WHAT THIS TASK INVOLVES: State how many lines in the listing include the word "agent", and give no other text.

MATERIAL FOR THIS TASK:
◆ ◆ ◆ ◆ ◆ ◆ ◆
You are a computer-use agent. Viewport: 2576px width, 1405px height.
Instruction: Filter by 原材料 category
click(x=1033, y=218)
◆ ◆ ◆ ◆ ◆ ◆ ◆
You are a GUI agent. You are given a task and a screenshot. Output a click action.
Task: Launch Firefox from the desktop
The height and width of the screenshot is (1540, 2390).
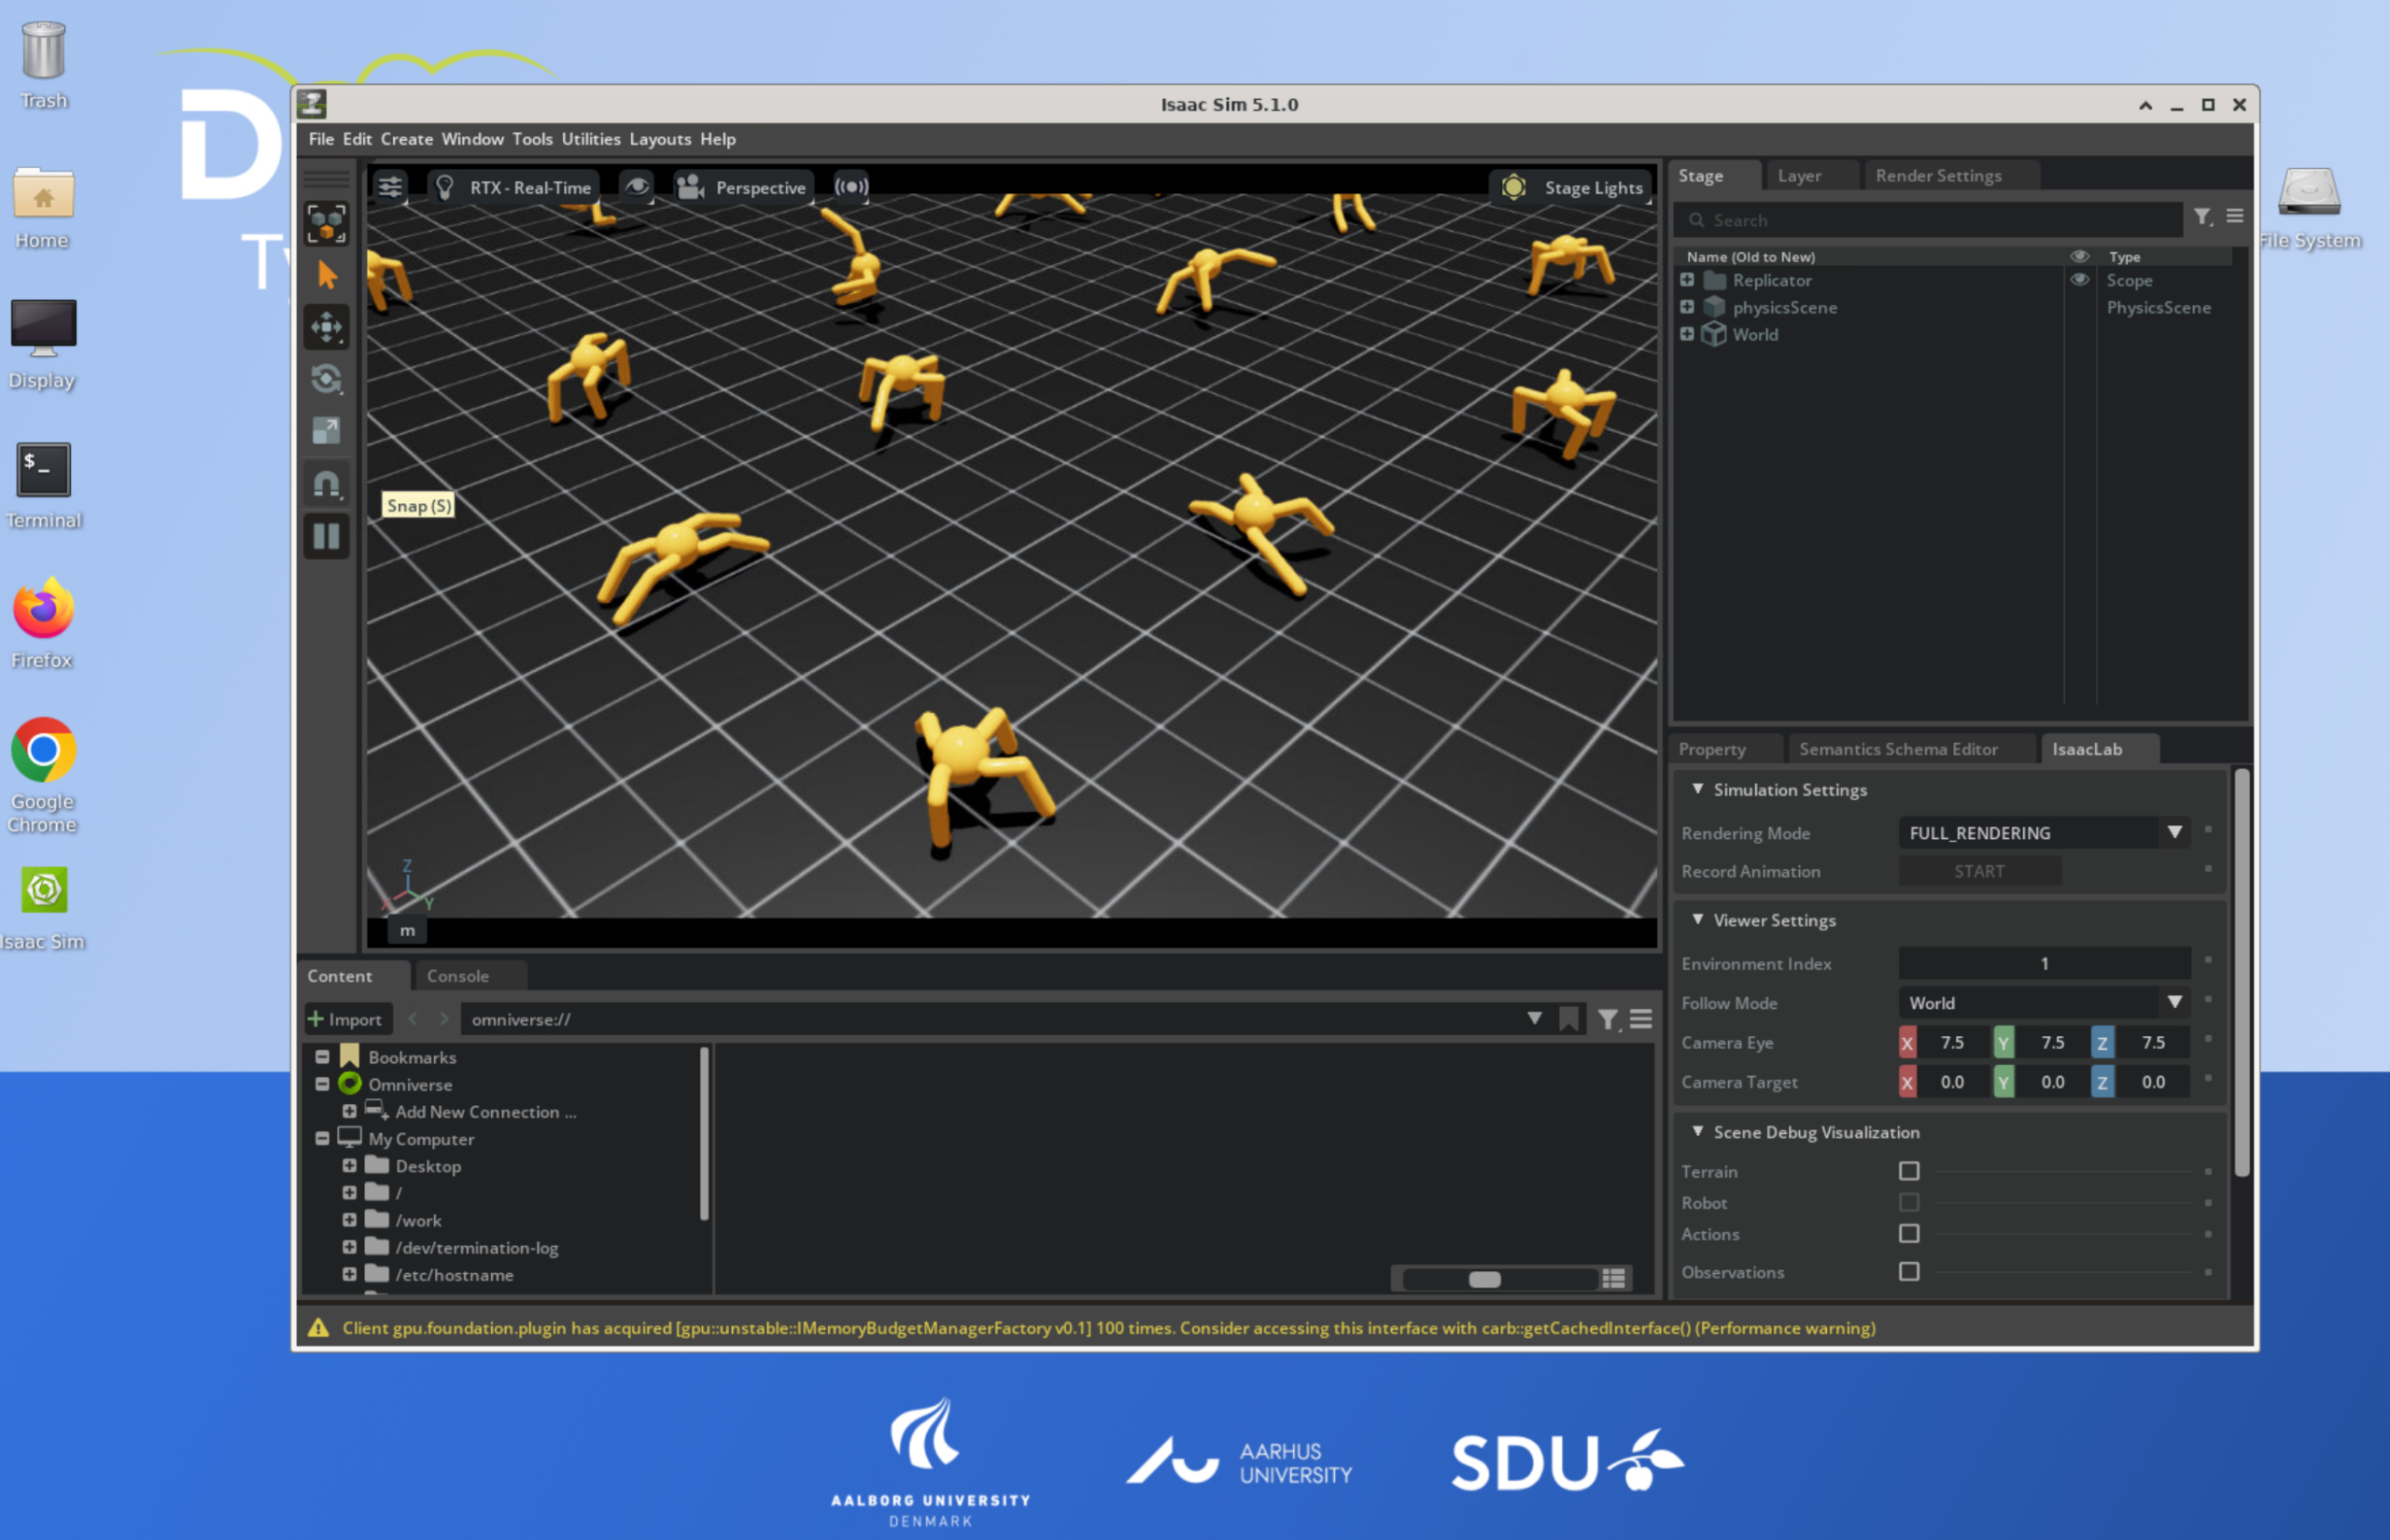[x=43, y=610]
◆ ◆ ◆ ◆ ◆ ◆ ◆
OUTPUT OF THE TASK: 2